* **Text**
────────────────────────────────────────

Task slug	Agent	Trigger	Output
`research-source-sweep`	Research Scout	manual / cron	entities
`grade-source-item`	Methodology Reviewer	entity_created	response
`ingest-url-to-source-item`	Research Scout	manual	entity
`extract-claims-for-modality`	Claim Synthesizer	manual	entities
`assess-claim-strength`	Evidence Strength Assessor	entity_created	response
`promote-claim-to-approved`	Human (HITL)	manual	status

No double-grading: ingest-url-to-source-item does not enqueue grading. The entity_created trigger on grade-source-item fires automatically when any source-item is created — whether by the manual task or by the capture hook.

Capture → ingestion path: when Nolan pastes a URL into Quick Capture, the platform's capture URL routing hook fires, invoking Research Scout with ingestUrl. A draft source-item appears in the inbox within seconds; the evidence-quality grade follows asynchronously via the grade-source-item task (may take a few minutes for long PDFs).

Views

View	Surface type	Entity	Purpose
Modality Library	grid	`modality`	6 modality cards with source count, claim count, gap flag
Research Library	grid	`source-item`	All articles; columns: title, modality, grade, date, status
Claims Queue	kanban	`evidence-claim`	draft → under-review → approved → rejected workflow
Evidence Gaps	grid	`modality`	Modalities with < 5 approved claims or avg grade < 5
Modality Dossier	page (detail)	`modality`	Per-modality: sources, claims, gaps, linked protocols

`agent_context` workspace setting

The DOC'S tenant agent_context is merged idempotently using sentinel markers ( ... ). Re-running any seed script is safe — it replaces only the content between the markers.

────────────────────────────────────────

* **Data provided**

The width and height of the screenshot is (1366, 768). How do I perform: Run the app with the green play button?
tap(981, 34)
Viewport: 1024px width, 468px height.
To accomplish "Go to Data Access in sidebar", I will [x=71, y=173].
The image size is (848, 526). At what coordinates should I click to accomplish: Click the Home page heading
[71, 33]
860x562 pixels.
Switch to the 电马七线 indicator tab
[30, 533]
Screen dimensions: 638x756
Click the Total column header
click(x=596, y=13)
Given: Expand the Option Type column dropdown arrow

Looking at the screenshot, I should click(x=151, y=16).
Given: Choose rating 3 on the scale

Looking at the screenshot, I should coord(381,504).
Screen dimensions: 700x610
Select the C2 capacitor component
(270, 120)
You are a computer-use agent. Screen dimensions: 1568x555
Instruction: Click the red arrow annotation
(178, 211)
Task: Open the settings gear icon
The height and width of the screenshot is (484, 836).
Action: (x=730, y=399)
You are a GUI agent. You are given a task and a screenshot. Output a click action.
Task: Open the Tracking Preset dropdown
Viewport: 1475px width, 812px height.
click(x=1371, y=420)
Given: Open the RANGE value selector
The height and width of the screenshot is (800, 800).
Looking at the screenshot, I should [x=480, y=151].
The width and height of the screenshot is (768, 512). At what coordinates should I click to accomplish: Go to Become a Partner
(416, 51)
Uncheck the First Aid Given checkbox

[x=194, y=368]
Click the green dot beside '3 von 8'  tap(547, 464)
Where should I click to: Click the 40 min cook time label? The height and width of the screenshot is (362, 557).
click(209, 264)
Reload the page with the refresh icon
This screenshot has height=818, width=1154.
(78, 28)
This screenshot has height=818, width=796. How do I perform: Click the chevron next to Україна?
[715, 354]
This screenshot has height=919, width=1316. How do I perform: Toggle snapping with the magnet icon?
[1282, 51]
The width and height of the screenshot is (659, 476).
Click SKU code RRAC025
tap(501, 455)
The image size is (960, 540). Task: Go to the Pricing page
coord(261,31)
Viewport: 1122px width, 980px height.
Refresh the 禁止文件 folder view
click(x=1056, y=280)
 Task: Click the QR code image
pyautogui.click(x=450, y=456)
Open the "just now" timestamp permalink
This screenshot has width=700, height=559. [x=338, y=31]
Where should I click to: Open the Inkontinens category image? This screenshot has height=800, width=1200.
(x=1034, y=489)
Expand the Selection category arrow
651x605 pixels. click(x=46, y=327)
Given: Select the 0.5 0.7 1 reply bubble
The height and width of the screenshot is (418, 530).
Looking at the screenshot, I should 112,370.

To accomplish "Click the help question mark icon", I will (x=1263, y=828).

────────────────────────────────────────

* **Tasks to complete**
(1) According to the research workflow text, which agent is assigned to the assess-claim-strength task?
(2) Resume the research workflow text after its final sentence.
The lines above come from a source separate from the research workflow text.

* **Written responses**
(1) The Evidence Strength Assessor.

(2)
The context block instructs all agents to: prefer peer-reviewed primary sources, be conservative about claim strength, respect DOC'S absolute contraindications, and tie claims to modality parameters DOC'S actually uses (session duration, frequency, device settings).

For Agents

Research Scout — finding and ingesting sources

1. webSearch({ query: "HBOT traumatic brain injury RCT 2020-2025", numResults: 20 })
2. For each promising result URL:
   ingestUrl({ url, linkToEntities: [{ slug: "hbot", relationType: "about" }] })
3. Report: list of created source-item entityIds + titles

Methodology Reviewer — grading a source-item

1. getEntity({ entityId: sourceItemId, includeResponses: false })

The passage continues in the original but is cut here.